4- Gestion des risques : L’IA améliore la gestion des risques grâce à des simulations de stress avancées permettant des projections avancées du bilan (par exemple, à travers la mesure de l’Economic Value of Equity) ainsi qu’à l’élaboration de stratégies de couverture efficaces, telles que l’utilisation de futurs, de swaps et d’options, afin de minimiser l’impact des fluctuations du marché.
Dans le domaine sensible de la gestion actif-passif, l’intelligence artificielle apporte des avancées significatives. Des techniques comme l’apprentissage automatique et le traitement du langage naturel permettent une analyse plus fine des données financières pour identifier les tendances et les risques. L’IA, à travers des méthodes telles que le Deep Learning et le Data Mining, est essentielle pour simuler des scénarios de marché complexes et stresser le bilan, permettant ainsi une meilleure compréhension des risques.

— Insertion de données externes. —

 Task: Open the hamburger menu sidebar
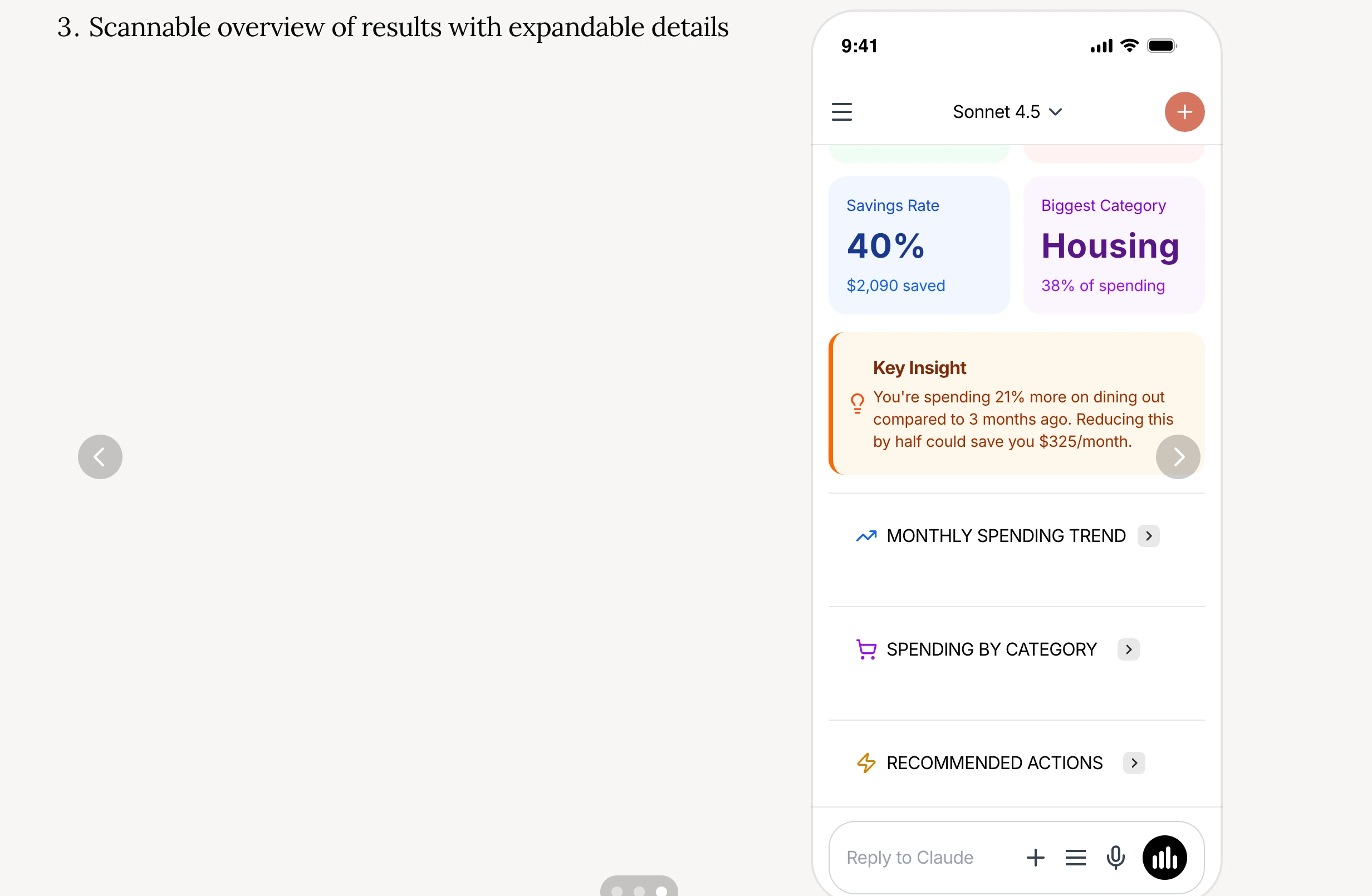[842, 112]
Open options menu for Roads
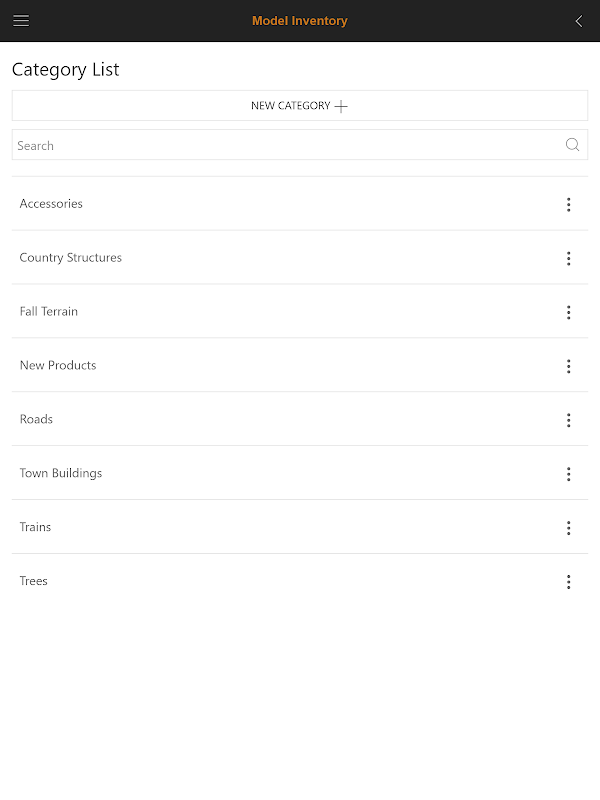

En parallèle, les systèmes experts renforcent l’efficacité de la gestion bilantielle, enfin l’adoption du RPA permet d’automatiser les tâches répétitives pour la production des reporting et des ratios réglementaires. Ensemble, ces outils permettent une compréhension holistique des enjeux et marquent une évolution stratégique dans le monde de l’ALM.
3) Et si la Silicon Valley Bank (SVB) avait été dotée d’une IA ALM?
Les déboires de Silicon Valley Bank en mars 2023 ont mis en évidence les écueils d’une mauvaise gestion ALM. Par exemple, une absence de politique de couverture de taux, des actifs à long terme couverts avec des passifs à court terme, une concentration géographique et sectorielle des sources de financement… qui ont entrainé la faillite. Pour éviter ce naufrage, une saine gestion assistée par une IA aurait pu jouer plusieurs rôles clés :
- Détection du risque de taux : grâce à ses capacités d’analyse prédictive, l’IA aurait pu détecter une augmentation du risque liée à un portefeuille d’investissements concentré sur des actifs à long terme (T-bonds, RMBS) qui ont enregistré de fortes pertes dûes à la hausse des taux directeurs.
- Analyse de scénarios : des modèles auraient pu être utilisés pour simuler des scénarios de stress extrêmes qui auraient aidé la banque à comprendre l’impact potentiel de divers événements comme le resserrement monétaire et la détérioration des conditions de financement.
- Gestion dynamique du bilan : l’IA aurait pu aider à équilibrer dynamiquement le bilan en surveillant les ratios de liquidité et en recommandant la diversification des actifs ou la restructuration des passifs (qui aurait réduit la dépendance liée aux dépôts clients).
- Prévisions des flux de trésorerie : pour faire face aux retraits importants des comptes de dépôt, des systèmes d’IA sophistiqués auraient pu comprendre les arbitrages de la clientèle et donc anticiper les sorties de trésorerie, aidant la banque à maintenir une liquidité optimale.
En conclusion, via une maîtrise parfaite des hallucinations, des biais informationnels et des risques de l’humain augmenté, l’IA semble être un outil redoutable dans le domaine de la gestion des risques bancaires où le volume de données utilisées est particulièrement conséquent. Pour le reste, certes, nous espérons ne pas nous tromper, mais l’histoire le dira.